Şimdi anlıyor musun gidişinin neden ayrılık olmadığını?
Bir yaprak düşmesi kadar ancak acısı ve ağırlığı olduğunu
Bir toplama işleminin sonucunu yazmak gibi bir değer taşıdığını
Boşluğa bir boşluk katmadığını
Kar yağdırmadığını yaz ortasında

Ayrılık, o köpüklü öpüşlerin ardından kalkıp ağzını yıkadığında başlamıştı
Ben bulutları gösterirken “Bulmacanın beş harfli bir yemek sorusuna”
Yanıt aramanla halkalanmış
Aşkın şarabının ağzını açtım, yâr yüzünden içti murt bende kaldı
Türküsü tenimde düğümlenirken, odadan çıkışınla yolunu tutmuş
Dağlarda öldürülen çocukların fotoğraflarını kenara itip
“Bu eteğin üstüne bu bluz yakıştı mı?” dediğinde varacağı yere varmıştı çoktan

Ne mi yapacağım bundan sonra?
Ayak izlerimi silmek için sana gelen yolları tersinden yürüyeceğim önce
Şiir okumayacağım bir süre
Hediyelik eşya satan dükkanların önünden geçmeyeceğim
Senin için biriktirdiğim yağmur suyunu, bir gül ağacının dibine dökeceğim
Yeni bir yanlışlık yapmamak için telefonlara çıkmayacağım
Ardı kuş resimli aynalar arayacağım mahalle pazarlarında
Gençliğimi anımsamak için
Emekli kahvehanelerinde yaşlılarla konuşarak, sonumu görmeye çalışacağım

Fotoğraflarını güneşe koyacağım, bir an önce solsun diye
İçinde ay ışığı, iğde kokusu ve begonvil bulunan tüm resimleri duvarlardan indireceğim
Mican türküsünü asacağım yerlerine
Falcı kadınlara inanmayacağım artık
Trafik polislerine adres sormayacağım
Geleceğe ışık düşüren bir gülüşle gülmeyeceğim kimseye
Fesleğenden başka bir çiçek koymayacağım penceremin önüne
Büyük kentlerin varoşlarında çırpınan üç milyon yurtsuza evimi açacağım
Nerde bir kayıp, bir faili meçhul varsa bıraktığı acının yanına resmini asacağım
Şaşırma! Yetimi korumak için yeni aşklar bulacağım kendime.

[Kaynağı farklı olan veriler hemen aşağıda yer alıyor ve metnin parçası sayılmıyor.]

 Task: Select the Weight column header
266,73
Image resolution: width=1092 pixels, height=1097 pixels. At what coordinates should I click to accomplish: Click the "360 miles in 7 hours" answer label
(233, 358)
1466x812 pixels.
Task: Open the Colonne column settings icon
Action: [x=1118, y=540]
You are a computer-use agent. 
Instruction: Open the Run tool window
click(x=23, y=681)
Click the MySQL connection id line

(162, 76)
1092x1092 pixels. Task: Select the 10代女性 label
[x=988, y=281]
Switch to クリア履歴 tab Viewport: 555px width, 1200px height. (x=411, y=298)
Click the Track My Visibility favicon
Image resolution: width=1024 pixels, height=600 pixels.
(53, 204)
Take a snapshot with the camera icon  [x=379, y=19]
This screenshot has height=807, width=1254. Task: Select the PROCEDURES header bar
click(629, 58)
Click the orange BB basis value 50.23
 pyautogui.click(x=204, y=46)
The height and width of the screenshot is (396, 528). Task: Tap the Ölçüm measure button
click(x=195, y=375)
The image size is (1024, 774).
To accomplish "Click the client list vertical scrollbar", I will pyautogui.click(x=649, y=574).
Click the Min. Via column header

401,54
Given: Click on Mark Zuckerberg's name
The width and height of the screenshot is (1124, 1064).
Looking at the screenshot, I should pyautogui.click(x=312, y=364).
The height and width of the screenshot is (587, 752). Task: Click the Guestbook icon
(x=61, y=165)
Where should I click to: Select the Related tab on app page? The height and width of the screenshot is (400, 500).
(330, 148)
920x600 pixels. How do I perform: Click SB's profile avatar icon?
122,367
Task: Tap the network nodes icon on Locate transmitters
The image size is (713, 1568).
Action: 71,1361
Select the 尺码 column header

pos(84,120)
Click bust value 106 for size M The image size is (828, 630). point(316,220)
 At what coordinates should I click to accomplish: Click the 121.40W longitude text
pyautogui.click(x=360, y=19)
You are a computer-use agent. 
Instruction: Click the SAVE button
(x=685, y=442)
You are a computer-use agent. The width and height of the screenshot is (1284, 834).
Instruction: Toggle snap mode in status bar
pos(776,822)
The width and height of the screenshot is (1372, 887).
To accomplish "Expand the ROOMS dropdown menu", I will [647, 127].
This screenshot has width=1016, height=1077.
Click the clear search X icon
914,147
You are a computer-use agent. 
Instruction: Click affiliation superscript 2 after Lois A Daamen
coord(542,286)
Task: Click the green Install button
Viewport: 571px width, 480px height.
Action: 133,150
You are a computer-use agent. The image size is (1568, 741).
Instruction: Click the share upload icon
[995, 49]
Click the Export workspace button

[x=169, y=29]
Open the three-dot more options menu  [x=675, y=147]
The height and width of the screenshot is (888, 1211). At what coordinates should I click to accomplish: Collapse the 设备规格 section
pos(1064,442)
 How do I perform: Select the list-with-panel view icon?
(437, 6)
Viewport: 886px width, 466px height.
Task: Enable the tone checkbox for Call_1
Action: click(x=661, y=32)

Ne yapacağımı sanıyorsun ki?
Tenin tenime bu kadar sinmişken
Ömrüm azala azala akarken önümde
Gittiğin gerçek bu kadar herkese benzerken
Senin korkularını
Benim inceliğimi doldurup yüreğime
Bıraktığın boşluğu yonta yonta
Binlerce heykelini yapacağım

Yüreğinden Beyaz Kuşlar Uçardı Yüreğime

Naci Hoca bir kuş çizer pencereye… Ve bu bölümün şiiri “yüreğinden beyaz kuşlar uçardı yüreğime” olarak karşımıza çıktı. Şiir kime ait diye merak edenler için belirtelim, şiir Haydar ERGÜLEN’e ait.

Masumlar Apartmanı’ndaki Şiir şöyle:

SÖYLENCE

akdeniz gülüşlü bir çocuk olsaydın
ağzının kıyısında gülüşler biriktiren
yüzünde bin bir haylazlıkla sevseydin beni
yüreğinden beyaz kuşlar uçardı yüreğime
dokundukça portakal çiçekleri dökerdi
sevilmekten ürpertili dingin gövden

ah çocuk ah kadın ah sevgili
sözlerin aşkı anımsatsa da
gülüşünde onulmaz acılar gizli.

Haydar ERGÜLEN

Bir bozuk saattir yüreğim hep sende durur

Turgut Uyar’ın bu şiiri, Naci ve Safiye’nin gençlik yıllarında karşımıza çıktı. Safiye’nin Naci’ye verdiği armağan bir bozuk saati. Saate ait Masumlar Apartmanı’ndaki Şiir şöyle:

Bir bozuk saattir yüreğim hep sende durur

Herkes seni sen zanneder.
Senin sen olmadığını bile bilmeden,
Sen bile..
Seni ben geçerken,
Derim ki,
Saati sorduklarında;
Onu ”O” geçiyordur.
Kimse anlam veremez.
Tamir ettirmedin gitti derler şu saati.
Ettirmek istiyor musun demezler.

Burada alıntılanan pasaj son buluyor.